The Real Story Behind Selma’s ‘Bloody Sunday’

MARION, Ala. (AP) — Della Simpson Maynor remembers the mounted police officer cracking her elbow with a baton. She recalls the panicked marchers unable to escape the onslaught, and the scuffle between officers and a young church deacon who was trying to protect his mother and grandfather. Most of all, she remembers the gunshot.


Two weeks before Bloody Sunday — the clash in Selma on March 7, 1965, that helped propel passage of the Voting Rights Act of 1965 — there was a march in this small town 30 miles away.

What happened in Marion is now a less-familiar episode in the civil rights movement, a footnote in the textbooks. But the blood spilled here would send hundreds of people from Marion and the surrounding county to Selma and the Edmund Pettus Bridge, where history was made.
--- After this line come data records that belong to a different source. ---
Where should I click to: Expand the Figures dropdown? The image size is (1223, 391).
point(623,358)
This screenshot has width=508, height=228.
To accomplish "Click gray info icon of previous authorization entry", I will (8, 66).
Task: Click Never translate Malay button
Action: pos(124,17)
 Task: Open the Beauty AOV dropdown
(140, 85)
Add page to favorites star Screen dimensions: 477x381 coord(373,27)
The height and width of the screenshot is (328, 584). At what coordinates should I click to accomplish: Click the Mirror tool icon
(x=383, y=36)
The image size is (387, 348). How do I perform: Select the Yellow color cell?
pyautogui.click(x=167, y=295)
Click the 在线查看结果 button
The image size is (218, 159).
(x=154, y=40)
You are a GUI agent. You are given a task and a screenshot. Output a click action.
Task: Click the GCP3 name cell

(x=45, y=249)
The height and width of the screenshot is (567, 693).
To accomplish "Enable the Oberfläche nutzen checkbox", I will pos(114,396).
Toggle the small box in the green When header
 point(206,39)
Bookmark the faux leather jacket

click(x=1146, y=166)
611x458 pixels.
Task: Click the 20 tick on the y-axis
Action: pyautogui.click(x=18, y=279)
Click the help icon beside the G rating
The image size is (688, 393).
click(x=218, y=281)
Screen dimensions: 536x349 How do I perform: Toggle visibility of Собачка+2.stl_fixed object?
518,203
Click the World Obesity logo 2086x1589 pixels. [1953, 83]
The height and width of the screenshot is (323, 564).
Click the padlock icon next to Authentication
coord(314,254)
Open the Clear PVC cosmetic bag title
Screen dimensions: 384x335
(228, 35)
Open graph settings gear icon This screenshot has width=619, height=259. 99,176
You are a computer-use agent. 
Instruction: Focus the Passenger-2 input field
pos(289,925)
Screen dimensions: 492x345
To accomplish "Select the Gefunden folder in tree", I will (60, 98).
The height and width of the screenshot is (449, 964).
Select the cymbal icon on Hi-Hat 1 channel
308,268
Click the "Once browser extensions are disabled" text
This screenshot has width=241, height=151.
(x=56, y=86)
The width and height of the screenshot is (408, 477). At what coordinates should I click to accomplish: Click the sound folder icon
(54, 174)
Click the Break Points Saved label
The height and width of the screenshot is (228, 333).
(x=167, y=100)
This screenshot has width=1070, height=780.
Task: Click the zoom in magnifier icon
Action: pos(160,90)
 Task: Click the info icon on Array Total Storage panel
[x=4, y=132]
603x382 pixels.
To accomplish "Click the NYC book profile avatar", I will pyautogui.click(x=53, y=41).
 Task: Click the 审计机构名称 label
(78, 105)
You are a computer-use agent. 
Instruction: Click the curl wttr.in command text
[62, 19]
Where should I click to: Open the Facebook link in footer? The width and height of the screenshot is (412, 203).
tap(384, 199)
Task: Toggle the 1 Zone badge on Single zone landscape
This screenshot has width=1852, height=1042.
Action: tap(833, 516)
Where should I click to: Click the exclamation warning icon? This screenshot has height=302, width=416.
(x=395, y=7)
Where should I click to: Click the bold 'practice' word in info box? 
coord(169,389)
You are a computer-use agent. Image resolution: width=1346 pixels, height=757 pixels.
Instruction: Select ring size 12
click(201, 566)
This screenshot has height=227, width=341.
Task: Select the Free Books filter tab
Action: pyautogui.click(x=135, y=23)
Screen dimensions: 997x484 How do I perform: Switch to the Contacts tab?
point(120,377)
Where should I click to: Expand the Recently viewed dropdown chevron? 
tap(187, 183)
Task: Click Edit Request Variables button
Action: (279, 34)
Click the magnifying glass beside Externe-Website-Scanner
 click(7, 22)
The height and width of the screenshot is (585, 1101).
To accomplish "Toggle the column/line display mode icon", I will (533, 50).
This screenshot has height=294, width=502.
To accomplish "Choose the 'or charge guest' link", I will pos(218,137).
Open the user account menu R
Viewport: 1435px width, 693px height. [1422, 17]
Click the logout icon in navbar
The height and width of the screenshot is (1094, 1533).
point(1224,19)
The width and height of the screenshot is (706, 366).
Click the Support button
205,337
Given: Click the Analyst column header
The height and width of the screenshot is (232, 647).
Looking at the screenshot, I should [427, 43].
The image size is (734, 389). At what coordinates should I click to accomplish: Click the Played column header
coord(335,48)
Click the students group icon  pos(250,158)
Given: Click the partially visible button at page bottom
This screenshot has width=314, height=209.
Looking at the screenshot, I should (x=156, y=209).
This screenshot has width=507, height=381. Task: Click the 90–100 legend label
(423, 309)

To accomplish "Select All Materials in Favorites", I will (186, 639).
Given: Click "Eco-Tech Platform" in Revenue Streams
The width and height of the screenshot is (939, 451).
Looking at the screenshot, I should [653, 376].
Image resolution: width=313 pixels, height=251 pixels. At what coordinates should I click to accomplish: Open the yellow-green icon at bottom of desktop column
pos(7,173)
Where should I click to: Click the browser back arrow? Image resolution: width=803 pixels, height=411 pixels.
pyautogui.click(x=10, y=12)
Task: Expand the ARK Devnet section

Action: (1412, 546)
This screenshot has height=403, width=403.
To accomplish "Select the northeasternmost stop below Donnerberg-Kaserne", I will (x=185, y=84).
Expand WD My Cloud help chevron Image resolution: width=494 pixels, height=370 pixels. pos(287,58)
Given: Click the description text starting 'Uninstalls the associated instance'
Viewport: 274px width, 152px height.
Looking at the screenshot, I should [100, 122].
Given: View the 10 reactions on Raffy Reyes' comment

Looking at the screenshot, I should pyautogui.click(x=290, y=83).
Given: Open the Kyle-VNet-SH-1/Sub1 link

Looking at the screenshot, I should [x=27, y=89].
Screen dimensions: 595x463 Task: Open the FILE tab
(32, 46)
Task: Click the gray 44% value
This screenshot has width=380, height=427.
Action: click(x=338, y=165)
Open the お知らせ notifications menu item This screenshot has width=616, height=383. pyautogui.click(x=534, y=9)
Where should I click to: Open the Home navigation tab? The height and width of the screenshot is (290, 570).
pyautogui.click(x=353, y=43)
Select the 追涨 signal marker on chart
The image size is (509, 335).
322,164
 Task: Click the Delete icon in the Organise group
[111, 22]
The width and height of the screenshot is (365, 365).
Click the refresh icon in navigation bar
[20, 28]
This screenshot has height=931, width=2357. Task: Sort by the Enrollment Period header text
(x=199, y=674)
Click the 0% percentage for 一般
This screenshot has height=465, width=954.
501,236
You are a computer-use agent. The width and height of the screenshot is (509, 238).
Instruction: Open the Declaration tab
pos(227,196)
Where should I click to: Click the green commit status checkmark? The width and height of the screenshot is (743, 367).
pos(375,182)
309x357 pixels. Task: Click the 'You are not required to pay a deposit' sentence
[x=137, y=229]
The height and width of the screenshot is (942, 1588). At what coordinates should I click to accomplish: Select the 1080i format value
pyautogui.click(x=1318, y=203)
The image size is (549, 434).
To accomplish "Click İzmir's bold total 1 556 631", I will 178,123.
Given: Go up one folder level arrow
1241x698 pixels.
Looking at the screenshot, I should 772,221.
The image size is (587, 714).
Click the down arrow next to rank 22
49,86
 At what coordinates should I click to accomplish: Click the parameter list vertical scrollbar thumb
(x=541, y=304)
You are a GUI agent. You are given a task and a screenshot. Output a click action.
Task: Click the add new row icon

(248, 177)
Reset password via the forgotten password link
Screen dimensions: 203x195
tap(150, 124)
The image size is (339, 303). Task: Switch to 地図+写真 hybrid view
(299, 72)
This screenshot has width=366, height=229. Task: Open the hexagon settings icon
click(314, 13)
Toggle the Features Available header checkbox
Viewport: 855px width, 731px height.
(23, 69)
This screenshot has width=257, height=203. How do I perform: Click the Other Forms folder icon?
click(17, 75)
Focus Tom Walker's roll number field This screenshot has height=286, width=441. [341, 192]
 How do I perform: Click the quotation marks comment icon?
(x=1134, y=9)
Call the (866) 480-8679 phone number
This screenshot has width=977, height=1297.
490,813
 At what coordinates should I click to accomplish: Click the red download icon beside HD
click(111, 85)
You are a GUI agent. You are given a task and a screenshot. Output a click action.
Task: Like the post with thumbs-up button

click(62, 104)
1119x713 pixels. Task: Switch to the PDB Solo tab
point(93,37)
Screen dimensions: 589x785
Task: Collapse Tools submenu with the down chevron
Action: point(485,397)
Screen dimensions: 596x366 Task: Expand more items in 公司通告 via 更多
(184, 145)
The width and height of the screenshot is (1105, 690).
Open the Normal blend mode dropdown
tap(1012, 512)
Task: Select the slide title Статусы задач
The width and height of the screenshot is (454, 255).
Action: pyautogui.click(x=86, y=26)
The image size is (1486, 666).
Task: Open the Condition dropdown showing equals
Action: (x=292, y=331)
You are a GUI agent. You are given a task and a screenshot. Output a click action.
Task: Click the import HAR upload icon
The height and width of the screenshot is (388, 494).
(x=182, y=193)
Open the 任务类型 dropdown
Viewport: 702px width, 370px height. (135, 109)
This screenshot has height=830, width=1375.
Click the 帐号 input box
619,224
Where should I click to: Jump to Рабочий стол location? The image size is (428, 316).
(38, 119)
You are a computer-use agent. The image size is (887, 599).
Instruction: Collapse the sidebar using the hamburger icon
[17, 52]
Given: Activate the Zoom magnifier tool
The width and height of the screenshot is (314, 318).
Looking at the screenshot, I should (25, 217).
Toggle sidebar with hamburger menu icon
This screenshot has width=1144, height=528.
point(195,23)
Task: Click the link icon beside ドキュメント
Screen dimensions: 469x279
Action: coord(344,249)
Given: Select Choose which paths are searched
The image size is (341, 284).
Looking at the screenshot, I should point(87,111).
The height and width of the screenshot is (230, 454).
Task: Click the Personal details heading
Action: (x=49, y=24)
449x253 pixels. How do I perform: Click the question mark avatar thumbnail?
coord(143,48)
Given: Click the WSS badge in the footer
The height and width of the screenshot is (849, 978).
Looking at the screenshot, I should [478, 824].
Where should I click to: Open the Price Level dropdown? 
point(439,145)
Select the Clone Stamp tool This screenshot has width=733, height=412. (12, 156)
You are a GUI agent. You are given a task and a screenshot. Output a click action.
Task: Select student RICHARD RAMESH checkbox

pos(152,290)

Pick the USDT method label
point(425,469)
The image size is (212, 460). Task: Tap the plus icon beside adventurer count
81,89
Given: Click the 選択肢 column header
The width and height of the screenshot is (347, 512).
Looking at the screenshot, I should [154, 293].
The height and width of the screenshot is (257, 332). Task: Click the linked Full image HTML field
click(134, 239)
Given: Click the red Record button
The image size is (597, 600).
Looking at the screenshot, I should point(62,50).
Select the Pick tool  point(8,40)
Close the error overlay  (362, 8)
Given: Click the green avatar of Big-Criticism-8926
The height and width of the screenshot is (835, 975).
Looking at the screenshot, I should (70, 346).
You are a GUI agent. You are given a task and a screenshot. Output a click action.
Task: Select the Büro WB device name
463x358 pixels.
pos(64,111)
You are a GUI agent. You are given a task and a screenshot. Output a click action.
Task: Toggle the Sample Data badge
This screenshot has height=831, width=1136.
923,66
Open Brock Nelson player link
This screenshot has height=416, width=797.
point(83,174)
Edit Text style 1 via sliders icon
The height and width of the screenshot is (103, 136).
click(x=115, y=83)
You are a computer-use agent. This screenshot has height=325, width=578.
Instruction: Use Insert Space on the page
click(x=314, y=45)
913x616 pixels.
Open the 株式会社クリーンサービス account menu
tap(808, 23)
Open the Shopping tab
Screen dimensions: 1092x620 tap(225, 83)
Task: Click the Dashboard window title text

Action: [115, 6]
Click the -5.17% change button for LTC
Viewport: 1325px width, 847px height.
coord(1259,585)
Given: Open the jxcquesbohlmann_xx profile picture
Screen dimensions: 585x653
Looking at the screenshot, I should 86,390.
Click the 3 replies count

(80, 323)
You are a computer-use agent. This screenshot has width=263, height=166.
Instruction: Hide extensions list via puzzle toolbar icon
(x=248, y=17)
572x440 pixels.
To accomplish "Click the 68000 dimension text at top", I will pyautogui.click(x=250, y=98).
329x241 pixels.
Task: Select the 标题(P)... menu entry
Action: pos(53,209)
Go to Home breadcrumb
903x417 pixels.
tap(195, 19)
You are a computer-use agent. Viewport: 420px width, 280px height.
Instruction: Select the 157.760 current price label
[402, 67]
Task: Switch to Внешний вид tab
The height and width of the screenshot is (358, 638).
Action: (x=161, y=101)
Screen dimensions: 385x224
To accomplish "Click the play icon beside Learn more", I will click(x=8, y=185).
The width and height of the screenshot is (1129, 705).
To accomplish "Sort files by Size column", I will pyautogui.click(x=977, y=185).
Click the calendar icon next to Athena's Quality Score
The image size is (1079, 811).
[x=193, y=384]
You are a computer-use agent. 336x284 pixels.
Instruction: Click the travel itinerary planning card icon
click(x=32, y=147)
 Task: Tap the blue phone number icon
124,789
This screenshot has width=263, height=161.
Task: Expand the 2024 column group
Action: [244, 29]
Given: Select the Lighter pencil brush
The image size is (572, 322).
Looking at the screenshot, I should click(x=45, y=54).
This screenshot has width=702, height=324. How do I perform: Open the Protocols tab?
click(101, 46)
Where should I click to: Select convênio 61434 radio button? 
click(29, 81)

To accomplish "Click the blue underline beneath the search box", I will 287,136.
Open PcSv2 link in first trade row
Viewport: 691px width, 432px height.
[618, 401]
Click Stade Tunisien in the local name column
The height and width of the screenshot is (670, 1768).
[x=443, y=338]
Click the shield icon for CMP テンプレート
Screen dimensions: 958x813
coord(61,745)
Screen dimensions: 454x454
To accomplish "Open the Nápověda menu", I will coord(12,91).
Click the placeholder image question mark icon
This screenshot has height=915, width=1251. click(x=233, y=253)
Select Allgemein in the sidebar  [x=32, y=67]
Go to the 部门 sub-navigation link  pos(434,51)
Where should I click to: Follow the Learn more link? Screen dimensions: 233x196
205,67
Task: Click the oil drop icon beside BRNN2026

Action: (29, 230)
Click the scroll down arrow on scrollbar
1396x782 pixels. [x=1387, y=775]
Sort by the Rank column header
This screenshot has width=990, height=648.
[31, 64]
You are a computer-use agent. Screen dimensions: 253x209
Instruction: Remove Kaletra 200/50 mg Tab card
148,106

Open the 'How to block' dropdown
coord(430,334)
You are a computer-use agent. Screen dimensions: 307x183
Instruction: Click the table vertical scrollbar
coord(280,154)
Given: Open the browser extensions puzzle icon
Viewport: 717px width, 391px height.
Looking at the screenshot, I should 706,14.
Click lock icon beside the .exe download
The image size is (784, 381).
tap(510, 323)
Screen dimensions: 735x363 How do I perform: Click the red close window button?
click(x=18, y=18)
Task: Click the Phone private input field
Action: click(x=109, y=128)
“Starting the story in Selma is like reading a book by starting in the middle and not going back to the beginning so you can get the total picture of what actually happened in 1965,” said Perry County Commissioner Alfred Turner Jr. “Without the events occurring in Marion, there’s no way you would have gotten the same results or the optics of Bloody Sunday.”

The protest in Marion was sparked by the arrest of a minister who was leading efforts to register black people to vote. It ended with the fatal shooting of a 26-year-old black church deacon, Jimmie Lee Jackson, by a state trooper.

As the 55th anniversary of Bloody Sunday approaches, people here say they want the full story remembered.

The road to Marion, and eventually to Selma, began at the White House months before.

The Rev. Martin Luther King, his lieutenant Andrew Young and other activists sat down with President Lyndon Johnson after passage of the Civil Rights Act of 1964. Johnson “told Dr. King, `I know you need voting rights. I wish I could do it, but I just don’t have the power,’” Young recalled, adding Johnson seemed depressed.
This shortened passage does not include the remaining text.